PhD Defense: Strategic Targeting of Outliers for Expert Review

June 14, 2010
10:00 am - 12:00 pm
Halligan 111A
Speaker: Umaa Rebbapragada, Tufts University


In the era of massive data sets, it is difficult for domain scientists to interact directly with their own data. Because the analysis of single examples may yield insights in the research process, it is important to use automated methods to highlight potentially interesting phenomena when hand inspection is not possible. This dissertation examines a particular sub-case of this problem: the use of machine learning to direct an expert's attention to potentially informative outliers. Outliers warrant study in both a positive and negative sense. In the positive sense, outliers might be indicative of new scientific phenomena, whose study may pave the road to scientific discovery. In the negative sense, outliers might be worthy of elimination or alteration, in order to move forward with the original research objectives.

This dissertation explores two novel manifestations of the anomaly detection problem that are motivated by domain scientists' need to mine their data sets for single outlying examples. The first is the unsupervised detection of anomalies in large sets of unsynchronized time series data for the purpose of aiding scientific discovery. This work is applied to astrophysics time series data. The second is the detection of label noise in training data in order to improve the supervised learning process. This work is applied to problems in remote sensing, medical text mining, and volcanology.

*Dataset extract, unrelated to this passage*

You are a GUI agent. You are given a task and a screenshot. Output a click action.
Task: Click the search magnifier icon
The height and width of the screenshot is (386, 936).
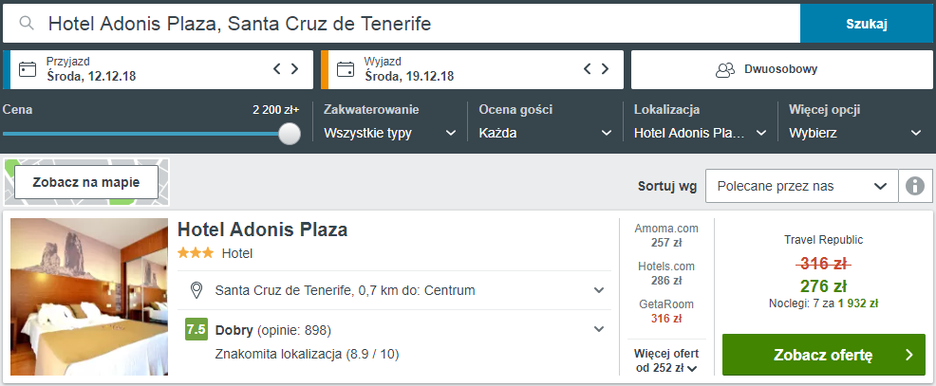[27, 23]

This thesis makes four contributions. First, we introduce a method called PCAD, for the discovery of local and global outliers on large sets of unsynchronized time series data. Second, we perform a comprehensive review of methods for the detection of label noise in training data, and introduce a new method called PWEM. Third, we introduce an interactive framework, called ICCN, that cleans training sets of label noise with help from a domain expert. Finally, we introduce a semi-supervised learning method, called collaborative learning, that synthesizes ideas from our research on label noise detection and uses them to minimize label noise during training data generation.